I have just scanned the news and four things jump out as having something significant in common: David and Samantha Cameron’s son Ivan died last night at the age of 6; the Archbishops of Canterbury and York have published a superb and strongly-worded condemnation of Robert Mugabe’s regime in Zimbabwe and announced a day of prayer and fasting (as well as giving cash); a plane has crashed in Amsterdam; Obama has addressed his people with a strong encouragement that America will emerge from its problems eventually.

The thing that links these four ‘items’ is the fact that whether we are talking about a single family or a whole nation, a community of travellers or a starving and oppressed people, every individual counts. Millions of people die every day – most of them too young and most of them utterably avoidably. Over four million people have died in the Congo. Zimbabwe, with which I mostdeeply connected, is suffering terribly both from its own internal problems of misrule and corruption, but also from the neglect from elsewhere in Africa to do anything about Mugabe. But, when millions die unnecessarily every day, why does the death of one person hit the main headline?

Anyone who has done pastoral work – especially in contexts of bereavement – knows that the death of someone close makes the rest of the world disappear. A million may die, but each individual has a network of family and friends that is unique and irreplaceable. One death changes the whole world for a load of other people. Zimbabwe rightly disappears from view when your own child dies. When I read about the suffering in Zimbabwe, I don’t think of an amorphous mass of people who look the same; rather, I see the faces and hear the voices of particular people in particular contexts with particular challenges.

Obama is rightly telling people the truth: there is no quick fix and some people are going to suffer before things get better. There can be no hiding from that truth. But, we need to recover our ability to take a long-term view and re-shape the world slowly, step by step, at every level from the macro (government, banking, fiscal systems, etc) to the micro (looking after my neighbour who is suffering or in need). Obama sounds increasingly like one of the perceptive and brave Old Testament prophets.

The Cameron family will, I hope, withdraw from the world and grieve fully and properly for the loss of their son who was profoundly vulnerable during his short life. I hope they will be given the space to come to terms with the fact that the whole world has changed and other people can handle the Party and our economic challenges while they take the space to love and be loved.
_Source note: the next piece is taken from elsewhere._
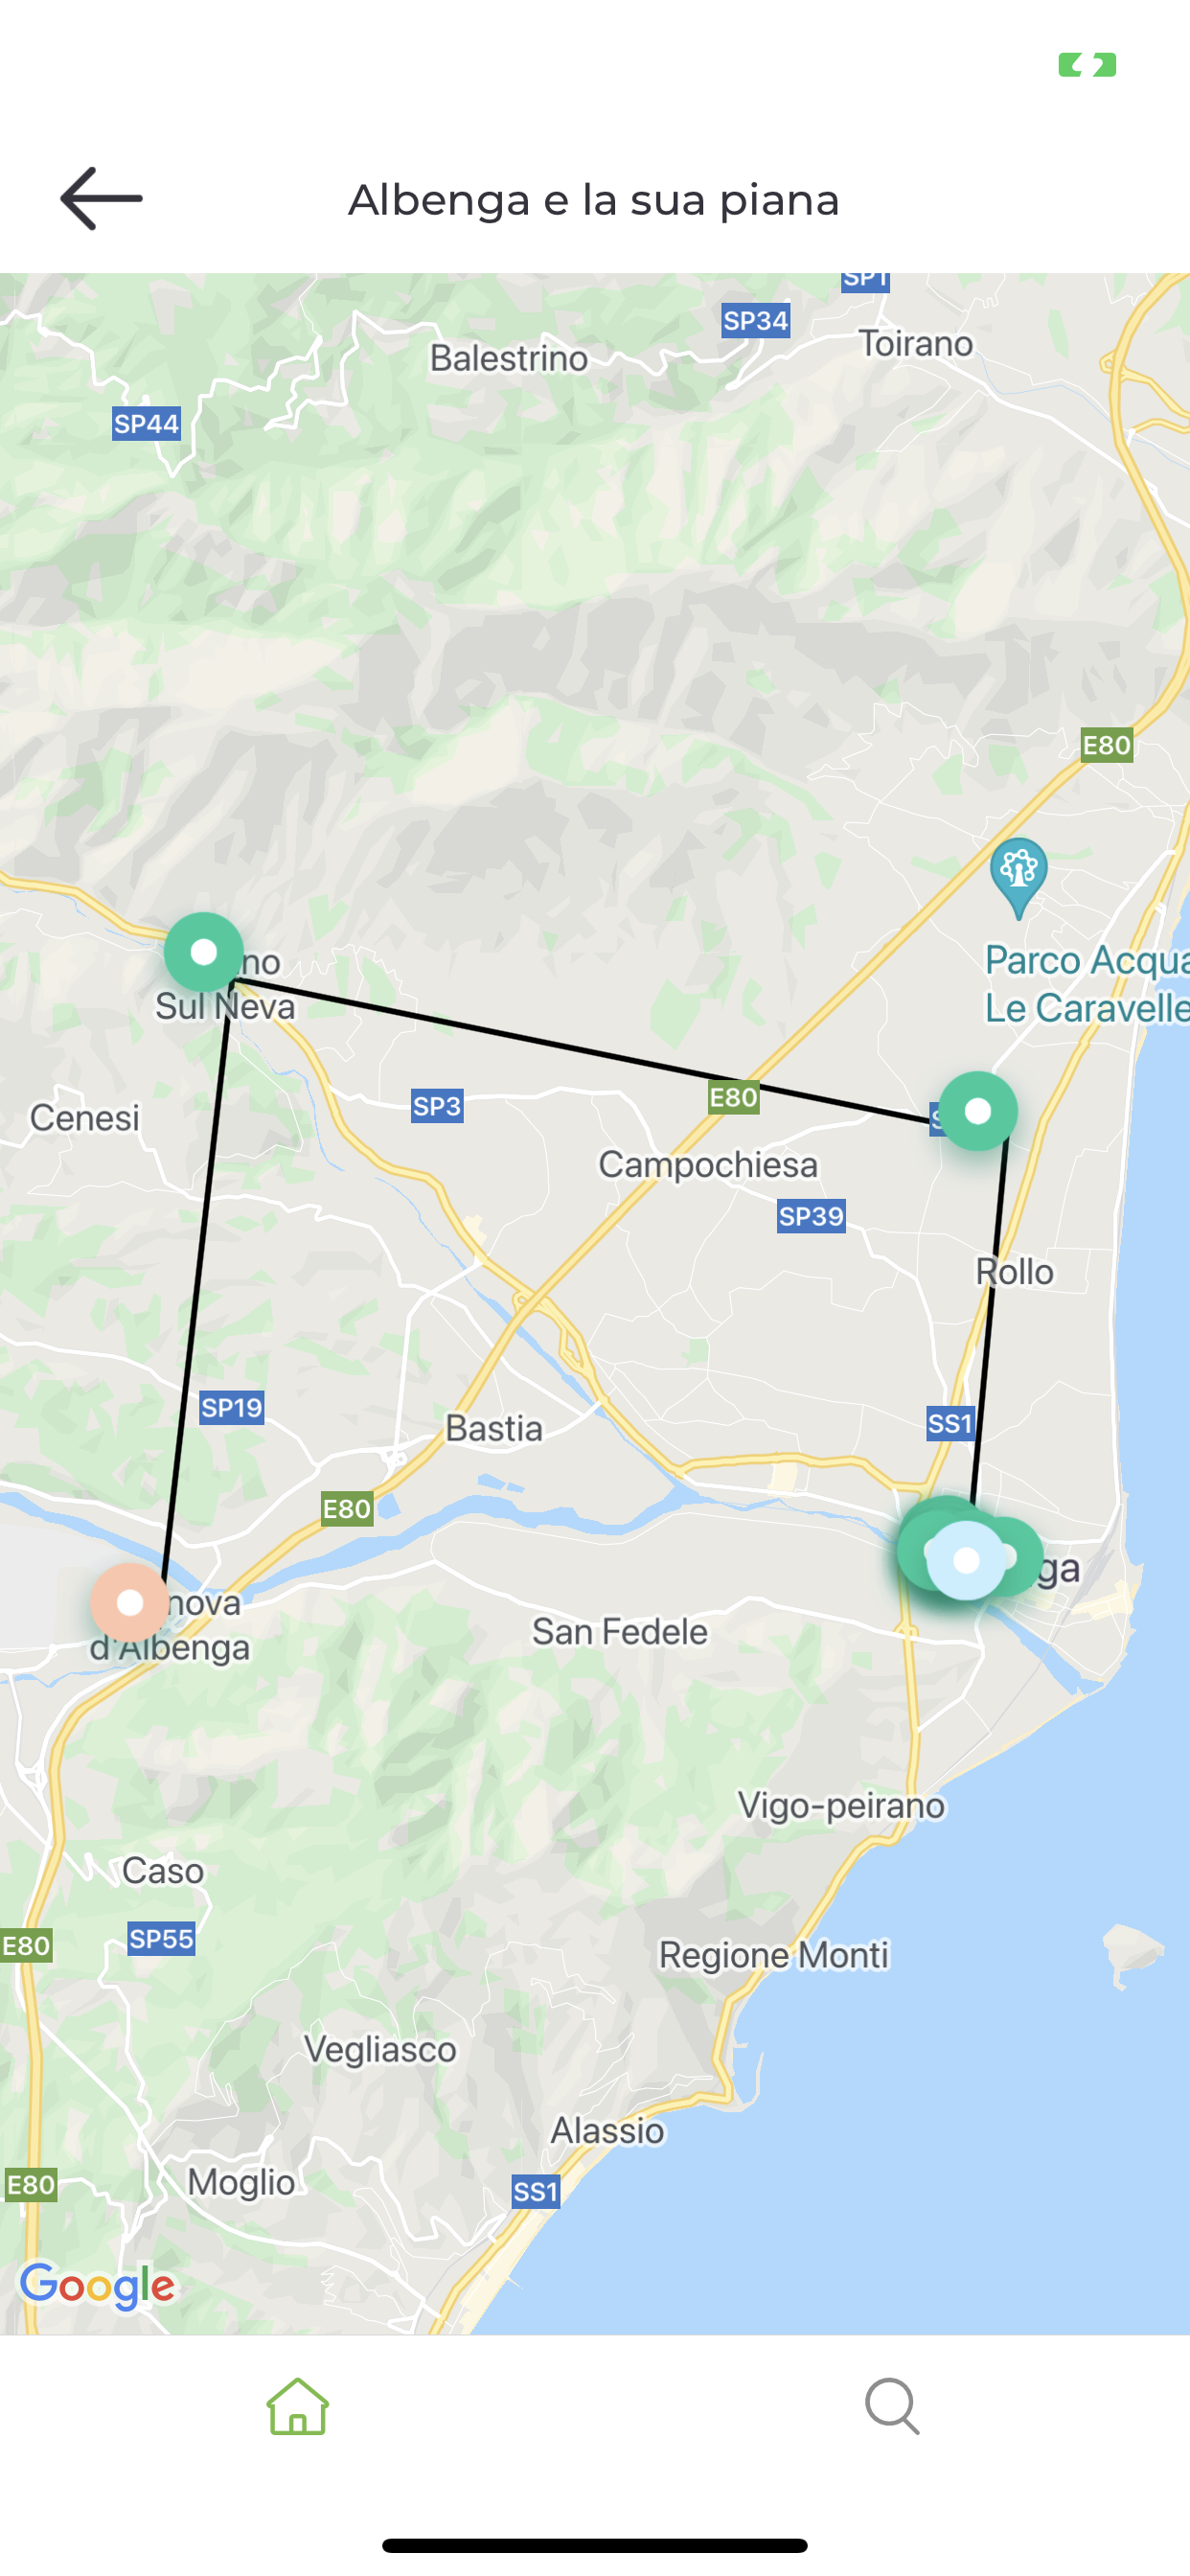Image resolution: width=1190 pixels, height=2576 pixels.
Task: Select the orange marker at Villanova d'Albenga
Action: coord(130,1603)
Zimbabwe needs our love and anger and action. I hope many will give to the Archbishops’ Appeal – not because this is a tidy way of salving the post-colonialist conscience, but because the need is immediate and great and bigger than the niceties of my particular feelings about how they have got into this mess and who is responsible for it. My conscience or analysis does not matter a great deal to the parents of the child in Gweru who is not eating, not going to school and in danger of suffering from Cholera.

Every human being is made in the image of God and is infinitely valuable. Some of us have to hold the tension between the macro and the micro, but the shock of the macro (Zimbabwe) should never minimise the trauma of the micro (the death of one person such as Ivan Cameron-  RIP).